▶ [Action item]:
Transcribe the records that follow, preserving every word.

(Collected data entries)
════

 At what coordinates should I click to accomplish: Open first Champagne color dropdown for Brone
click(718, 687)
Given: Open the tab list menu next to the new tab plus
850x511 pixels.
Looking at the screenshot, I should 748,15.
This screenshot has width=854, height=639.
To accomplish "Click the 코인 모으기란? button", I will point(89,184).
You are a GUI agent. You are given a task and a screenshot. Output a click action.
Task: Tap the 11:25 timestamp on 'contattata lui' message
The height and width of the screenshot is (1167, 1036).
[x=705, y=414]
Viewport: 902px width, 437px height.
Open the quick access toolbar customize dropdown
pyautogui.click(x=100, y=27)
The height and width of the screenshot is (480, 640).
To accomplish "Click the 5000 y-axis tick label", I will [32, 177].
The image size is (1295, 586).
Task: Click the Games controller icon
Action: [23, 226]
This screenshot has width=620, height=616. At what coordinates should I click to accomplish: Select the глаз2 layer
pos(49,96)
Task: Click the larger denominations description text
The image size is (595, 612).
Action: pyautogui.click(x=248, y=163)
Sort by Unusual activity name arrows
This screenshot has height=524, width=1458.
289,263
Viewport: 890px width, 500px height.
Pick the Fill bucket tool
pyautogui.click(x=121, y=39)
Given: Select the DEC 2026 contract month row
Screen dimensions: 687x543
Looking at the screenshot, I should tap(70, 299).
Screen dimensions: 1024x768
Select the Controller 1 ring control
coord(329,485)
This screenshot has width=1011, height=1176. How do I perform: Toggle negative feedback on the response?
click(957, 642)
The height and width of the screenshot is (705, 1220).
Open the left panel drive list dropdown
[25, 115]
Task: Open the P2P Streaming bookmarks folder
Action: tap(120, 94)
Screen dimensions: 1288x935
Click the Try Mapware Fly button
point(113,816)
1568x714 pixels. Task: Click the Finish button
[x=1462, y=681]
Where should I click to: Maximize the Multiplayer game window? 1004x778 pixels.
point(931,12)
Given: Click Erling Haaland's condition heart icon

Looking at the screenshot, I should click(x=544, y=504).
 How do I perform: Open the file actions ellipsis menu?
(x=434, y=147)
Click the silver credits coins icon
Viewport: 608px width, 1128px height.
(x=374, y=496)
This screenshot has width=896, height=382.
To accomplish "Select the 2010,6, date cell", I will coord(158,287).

════

▶ [Your solution]:
 At what coordinates should I click to accomplish: Open first Champagne color dropdown for Brone
click(718, 687)
Given: Open the tab list menu next to the new tab plus
850x511 pixels.
Looking at the screenshot, I should 748,15.
This screenshot has width=854, height=639.
To accomplish "Click the 코인 모으기란? button", I will point(89,184).
You are a GUI agent. You are given a task and a screenshot. Output a click action.
Task: Tap the 11:25 timestamp on 'contattata lui' message
The height and width of the screenshot is (1167, 1036).
[x=705, y=414]
Viewport: 902px width, 437px height.
Open the quick access toolbar customize dropdown
pyautogui.click(x=100, y=27)
The height and width of the screenshot is (480, 640).
To accomplish "Click the 5000 y-axis tick label", I will [32, 177].
The image size is (1295, 586).
Task: Click the Games controller icon
Action: [23, 226]
This screenshot has width=620, height=616. At what coordinates should I click to accomplish: Select the глаз2 layer
pos(49,96)
Task: Click the larger denominations description text
The image size is (595, 612).
Action: pyautogui.click(x=248, y=163)
Sort by Unusual activity name arrows
This screenshot has height=524, width=1458.
289,263
Viewport: 890px width, 500px height.
Pick the Fill bucket tool
pyautogui.click(x=121, y=39)
Given: Select the DEC 2026 contract month row
Screen dimensions: 687x543
Looking at the screenshot, I should tap(70, 299).
Screen dimensions: 1024x768
Select the Controller 1 ring control
coord(329,485)
This screenshot has width=1011, height=1176. How do I perform: Toggle negative feedback on the response?
click(957, 642)
The height and width of the screenshot is (705, 1220).
Open the left panel drive list dropdown
[25, 115]
Task: Open the P2P Streaming bookmarks folder
Action: tap(120, 94)
Screen dimensions: 1288x935
Click the Try Mapware Fly button
point(113,816)
1568x714 pixels. Task: Click the Finish button
[x=1462, y=681]
Where should I click to: Maximize the Multiplayer game window? 1004x778 pixels.
point(931,12)
Given: Click Erling Haaland's condition heart icon

Looking at the screenshot, I should click(x=544, y=504).
 How do I perform: Open the file actions ellipsis menu?
(x=434, y=147)
Click the silver credits coins icon
Viewport: 608px width, 1128px height.
(x=374, y=496)
This screenshot has width=896, height=382.
To accomplish "Select the 2010,6, date cell", I will coord(158,287).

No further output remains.